(Beginning of Records)
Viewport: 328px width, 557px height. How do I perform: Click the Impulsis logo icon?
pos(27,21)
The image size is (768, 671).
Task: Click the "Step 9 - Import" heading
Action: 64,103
(End of Records)
#### Exercise requirements:
Every single entry is to be retyped exactly.

#### Result:
Viewport: 328px width, 557px height. How do I perform: Click the Impulsis logo icon?
pos(27,21)
The image size is (768, 671).
Task: Click the "Step 9 - Import" heading
Action: 64,103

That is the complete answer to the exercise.